How refined components and better flows saved PrintHub users 30% of their time.

Before redesign
After redesign

Role

Product Designer

Team

3 Developers

Duration

5-6 weeks

Context

Printhub wants to improve speed

Traditional printing is slow and disruptive. The Printhub redesign aimed to make printing fast and routine. Printing should not involve uploading, switching, and double checking files. Users should be able to print two or three files in minutes and return to work.

What is Printhub?

Printhub is a kiosk based printing solution that works through a mobile app and proprietary devices. Users upload files to the cloud and print them from any location. The system shows live print status and notifies users when prints are ready for pickup.

Impact

Reduced task completion time by

~30%

Reduced task completion time from

45s

30s

for 5 files

Problem

Current Experience is causing users to doubt their decisions.

Printing is irreversible.
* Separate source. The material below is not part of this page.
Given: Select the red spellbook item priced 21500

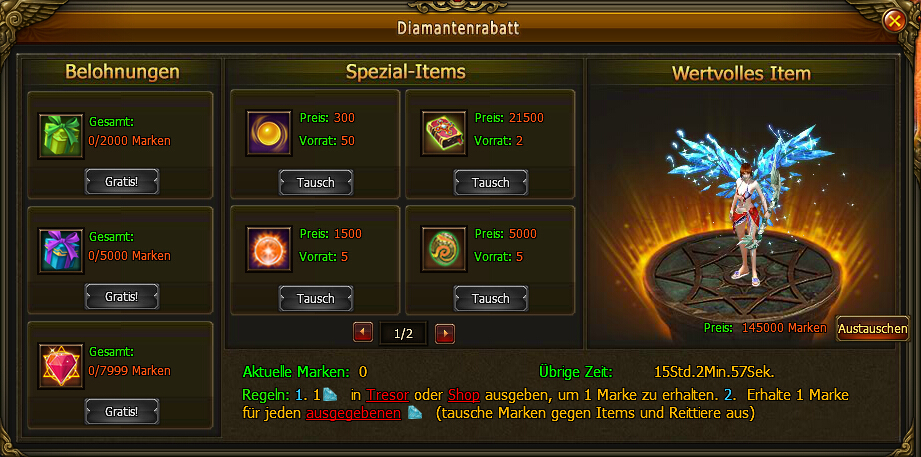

Wrong prints waste time and money. As real stakes are involved user tend to spend more time re-verifying everything as the system doesn't surface enough details for them. This is causing increase in time to completion of main flow.

Experience new design live

Decision 1

Why I redesigned the card to help user complete printing 30% faster

I realised that the problem wasn't in UI but how people used it. Printing is irreversible. Wrong prints waste time and money. To avoid this, users repeatedly reopened customization settings to verify their own actions.

Current Card Design

Current card design

“Customize” does not tell users what they can change

Users only use preview when they are unsure about document

Card doesn't follow material standards

My initial assumption was that people were forced to recall previous action. To avoid monetary loss they reverified the settings. Following recognition rather than recall principle, the goal was to surface past actions in order to reduce uncertainty without increasing cognitive load.

To support this, I explored two options:

Visual indicators Only

Visual indicators

Changes in a features are clearly visible.

Visuals are processed faster and reduces cognitive load.

Can cause confusion due to different interpretation of icons.

Textual Indicators

Textual indicators

Clearly tell which options are used to print the item.

Removing guesswork on what is active and what's not active.

This becomes unnecessary for users who print only a few items and adds avoidable cognitive load.

Excessive card height wastes screen space and forces unnecessary scrolling when multiple items are added.

When presented with two options, most users chose option one. Further talking showed that option two caused higher cognitive load as each option had to be read.. Stakeholders reached the same conclusion, so we proceeded with option one.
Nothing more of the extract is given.